- AIM OF THE EXERCISE
Your answer should be one number: the count of lines in the records that include the word "agent".

[Stored entries]

══════

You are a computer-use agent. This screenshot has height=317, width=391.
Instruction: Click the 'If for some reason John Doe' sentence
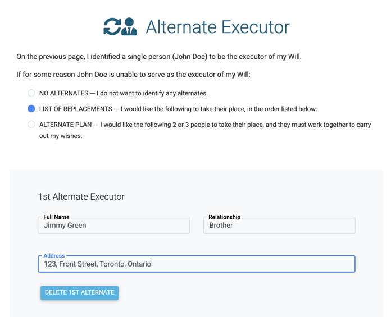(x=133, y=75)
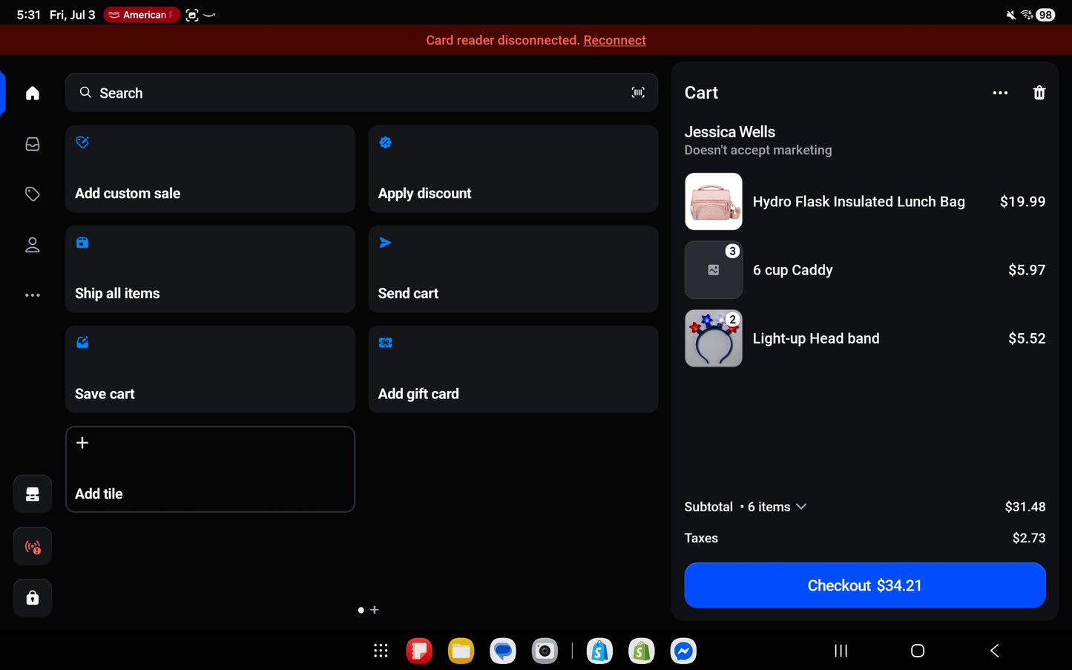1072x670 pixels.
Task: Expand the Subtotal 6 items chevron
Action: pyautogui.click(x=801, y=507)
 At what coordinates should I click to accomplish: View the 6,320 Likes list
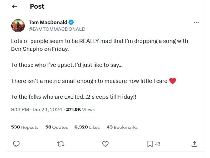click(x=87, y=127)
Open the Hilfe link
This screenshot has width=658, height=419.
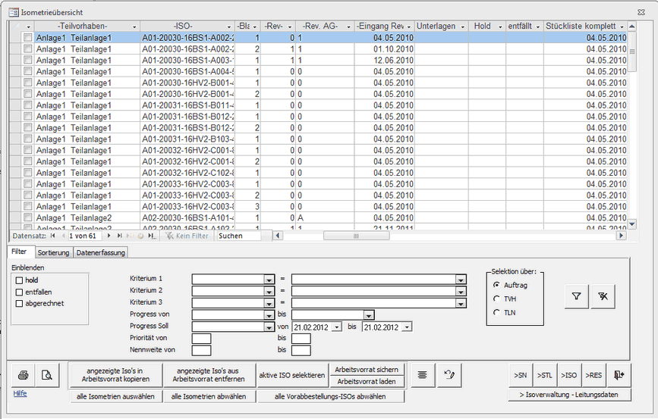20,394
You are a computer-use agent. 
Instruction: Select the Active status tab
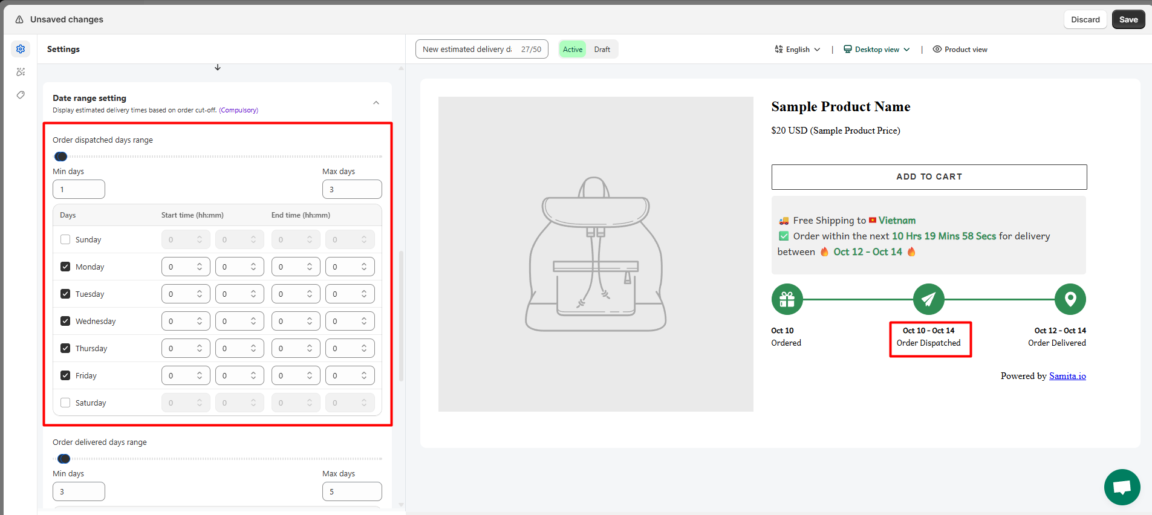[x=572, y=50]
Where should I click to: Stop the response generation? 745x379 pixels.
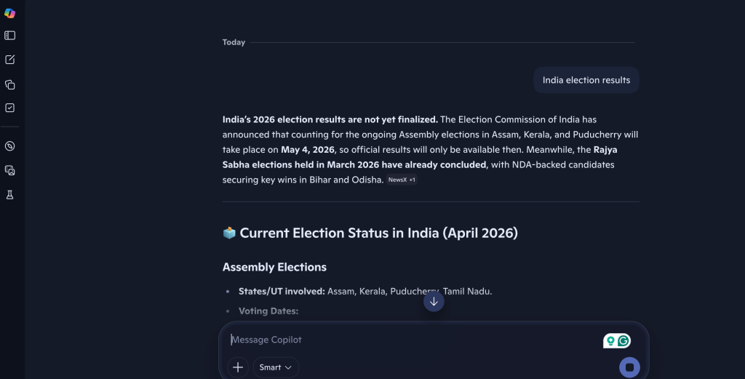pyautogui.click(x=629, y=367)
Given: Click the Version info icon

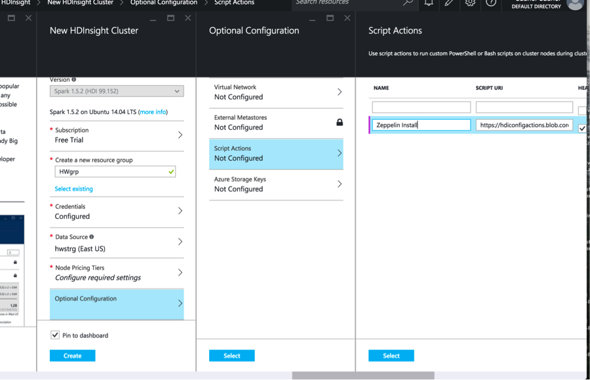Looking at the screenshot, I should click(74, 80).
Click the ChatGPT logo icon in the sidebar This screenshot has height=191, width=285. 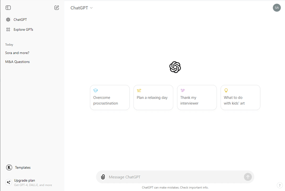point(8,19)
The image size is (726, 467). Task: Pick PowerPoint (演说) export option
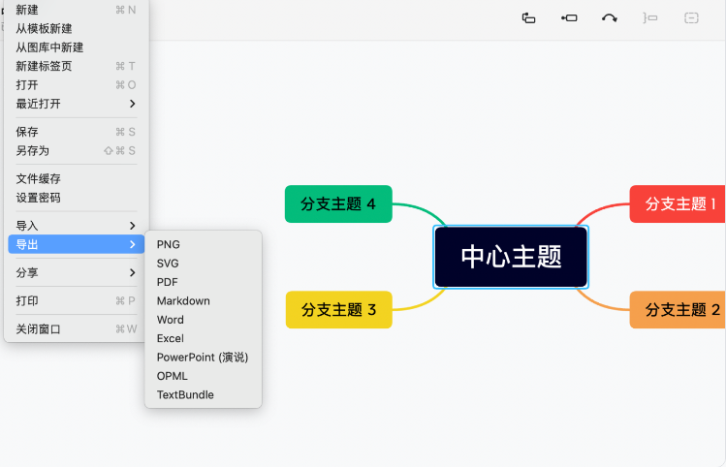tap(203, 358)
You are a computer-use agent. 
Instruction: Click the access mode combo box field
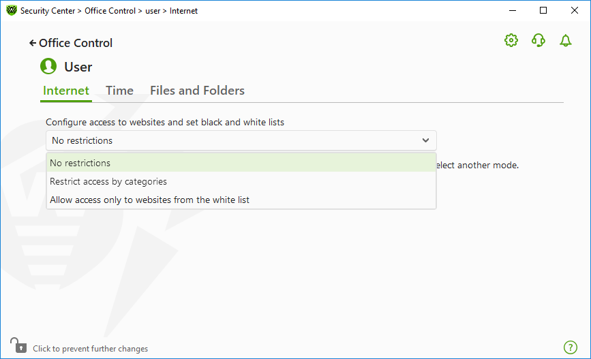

══════

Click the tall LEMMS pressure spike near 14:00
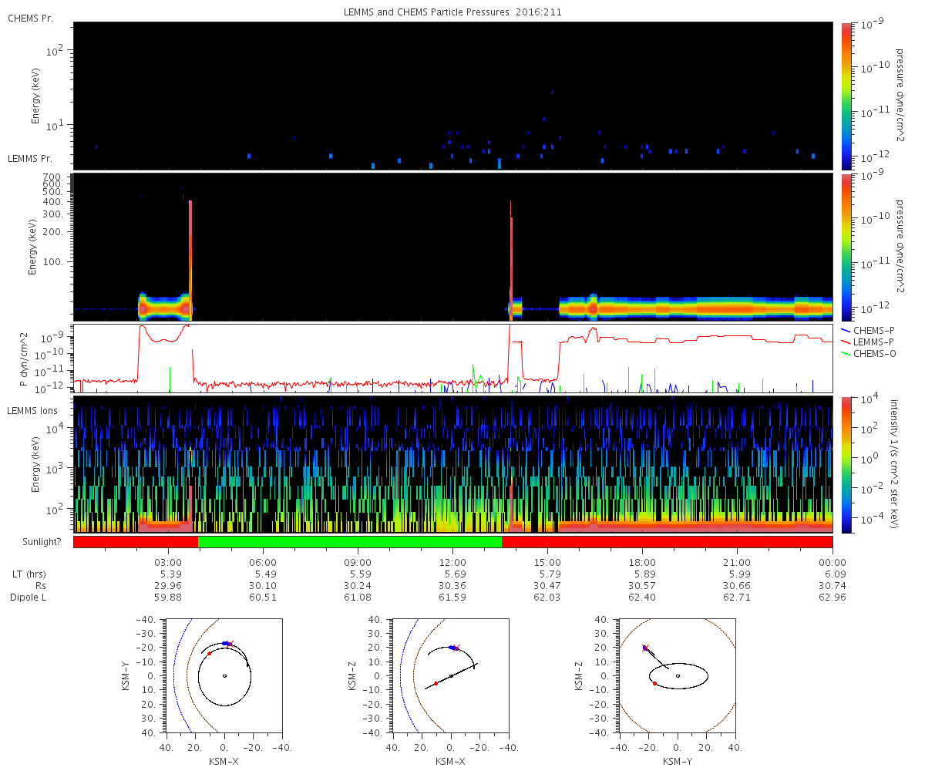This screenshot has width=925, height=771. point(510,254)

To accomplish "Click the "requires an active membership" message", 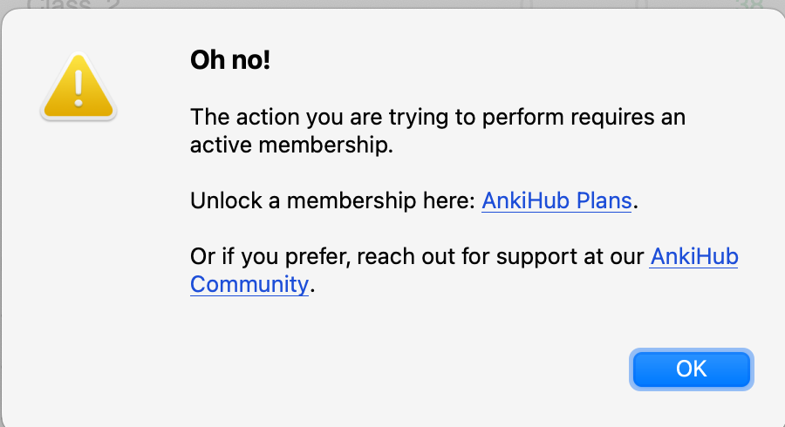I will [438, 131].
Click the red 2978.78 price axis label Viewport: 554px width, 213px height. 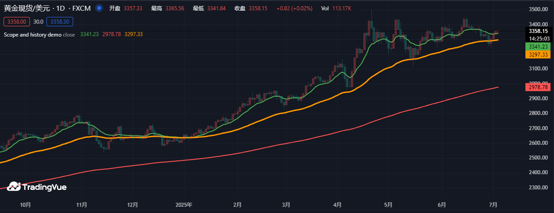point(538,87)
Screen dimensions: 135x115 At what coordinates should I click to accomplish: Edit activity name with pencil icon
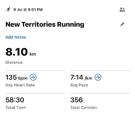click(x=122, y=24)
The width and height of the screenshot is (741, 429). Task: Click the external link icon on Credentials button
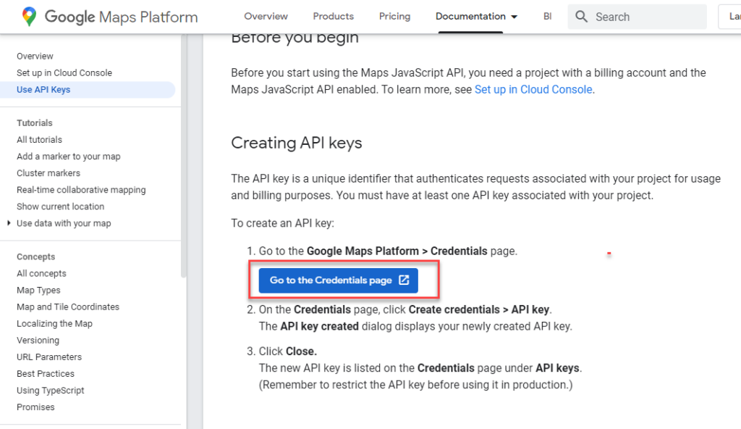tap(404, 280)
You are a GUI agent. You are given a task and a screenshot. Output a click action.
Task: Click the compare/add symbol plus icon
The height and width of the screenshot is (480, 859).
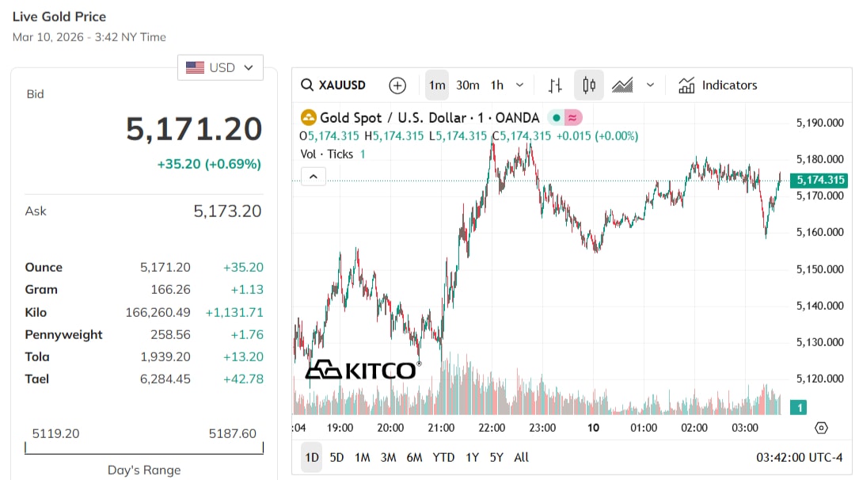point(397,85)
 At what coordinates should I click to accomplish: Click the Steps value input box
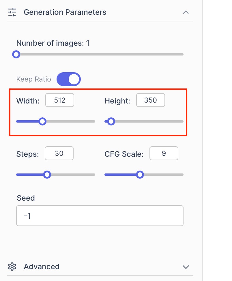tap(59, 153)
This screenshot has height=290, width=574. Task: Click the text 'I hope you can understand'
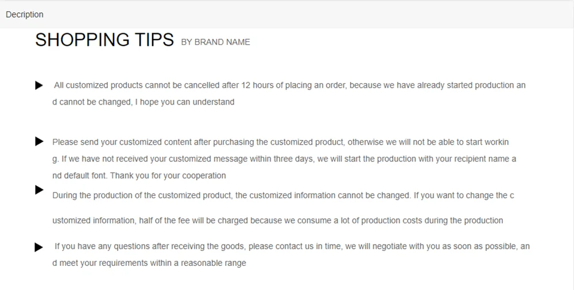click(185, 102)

══════

- TASK SOLUTION
4